**PROBLEMS TO WORK ON:**
- 1) Rewrite the stretch of the Little Women review from "It’s too early" through "Little Women (1868)", replacing "cabaret" with "revue".
- 2) Continue the Little Women review from where it stops.

**SOURCE TEXT:**
The score and lyrics that Kemp rescued
turn out to be highly sophisticated classic Broadway, memorable tunes
driven by full-blooded emotion. Following the examples of Rodgers and
Hammerstein, songs regularly grow out of the action and help to define
character. A surprising amount come with multiple parts and complex
harmonies. The first two numbers in Act I, for example, involve all
four March sisters and give us handles to their emotional makeup, as if
we did not get them from the dialogue.
Forward, March!: Clockwise from top left, Sarah Shahinian, Marie Kemp, Mary Kate Morrissey, Aisling Halpin and Jenaha McLearn in Syracuse Stage’s Little Women. MICHAEL DAVIS PHOTOS
As a lyricist of the post-Sondheim era,
Alison Hubbard delivers precise wording with evidence of subtle
wordplay so dear to the master. Yet for expressing the language of the
heart, of unashamed feeling, Oler could keep company with Harold Arlen.
It’s too early to tell if any of the songs will have a later life in
cabaret, but at least one, “I Have a Garden,” near the end of the
second act, was written to lift you out of your seats.
Louisa May Alcott’s Little Women (1868)

**GIVEN MATERIAL:**
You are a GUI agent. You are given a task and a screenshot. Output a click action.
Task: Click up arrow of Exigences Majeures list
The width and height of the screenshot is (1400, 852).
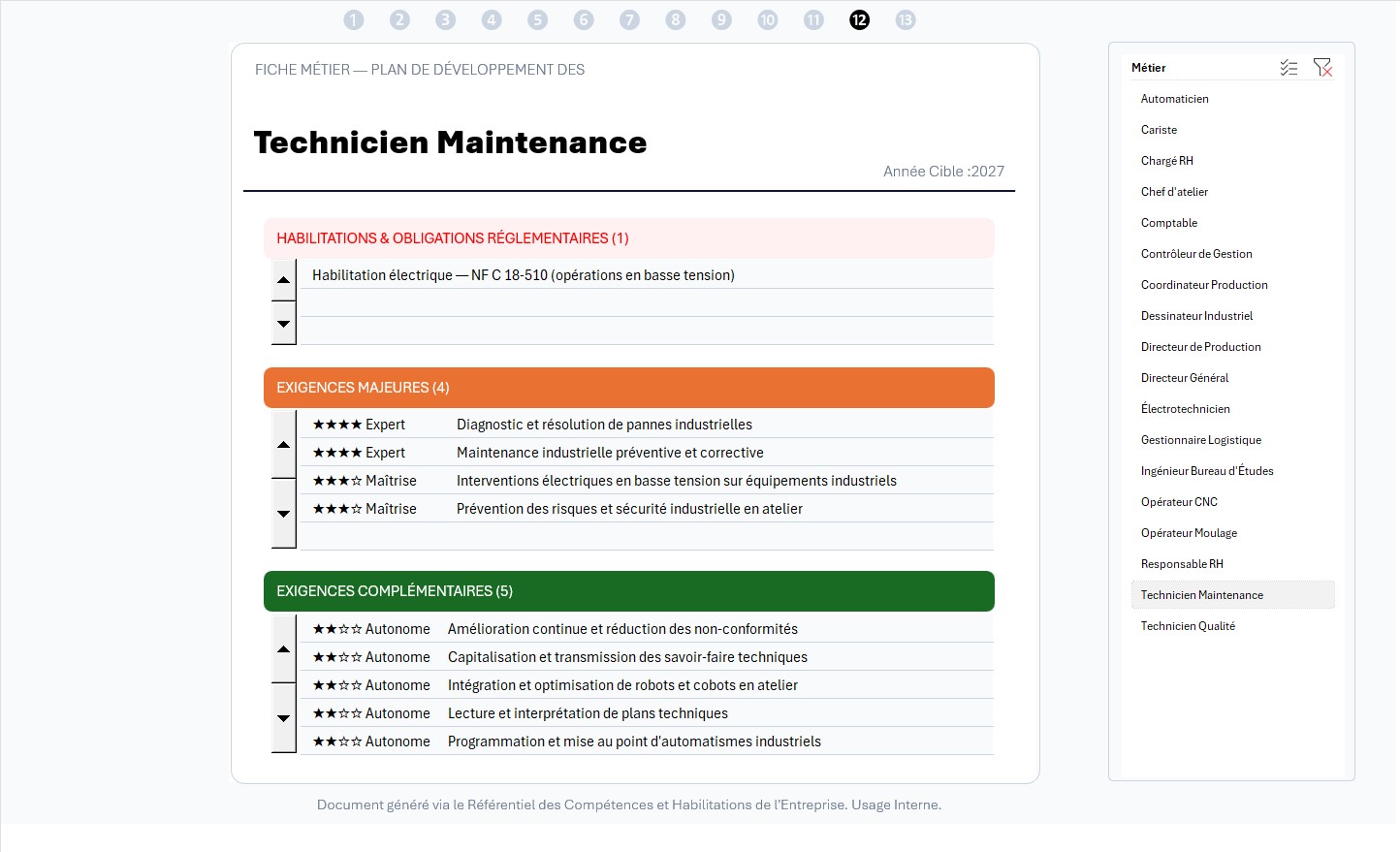(x=284, y=445)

**ANSWERS TO EACH TASK:**
- 1)
It’s too early to tell if any of the songs will have a later life in
revue, but at least one, “I Have a Garden,” near the end of the
second act, was written to lift you out of your seats.
Louisa May Alcott’s Little Women (1868)

- 2)
is one of those rare 19th-century novels that many people have read on
their own, not waiting for it to be assigned in class. Once dismissed
as a young adult trifle, its literary reputation has risen in recent
years, bolstered in part by the women’s-lit industry, but even more by
four successful filmed versions from 1933 (with Katharine Hepburn as
Jo), 1947 (June Allyson), 1978 (Susan Dey for TV), and 1994 (with
Winona Ryder), not to mention Mark Adamo’s acclaimed opera, seen in
Syracuse last spring. Unlike Knee’s book for the 2005 turkey, Sean
Hartley’s book here hews fairly closely to Alcott, making this a
divergent narrative touching on personal fulfillment, the exigencies of
fashion, war and death as well as a celebration of the family.
Following the novel more closely raises
a challenge to scenic designer Troy Hourie and lighting designer Dawn
Chiang, as action moves from house to house in Concord, Mass., and on
to different locations in New York City and eventually Paris. Locations
are evoked by windows or panels descending from the flies, and we see
players only in silhouette during rapid scene changes. The nearly
three-hour action is never slowed by furniture or subplot.
While far from affluent, the Marches are
what we would call today left-wing intellectuals, as the paterfamilias
(Joseph Whelan) confers with Ralph Waldo Emerson, just as his real-life
model Bronson Alcott did. His wife, known as Marmee (Marie Kemp), is
more independent than other women of that time. That independence,
along with the father’s intellect, descends to the eldest March
daughter, Josephine or Jo (Sarah Shahinian), who gambols on the stage
with hoydenish charm. Owning nothing to any of the filmed Jos,
Shahinian and director Anthony Salatino reshape the character into an
anticipation of the “new woman” of two generations later, indifferent
to fashion and convention and determined to find her own voice, as in
“I Do Not Need a Man.”
All the sisters have color and depth.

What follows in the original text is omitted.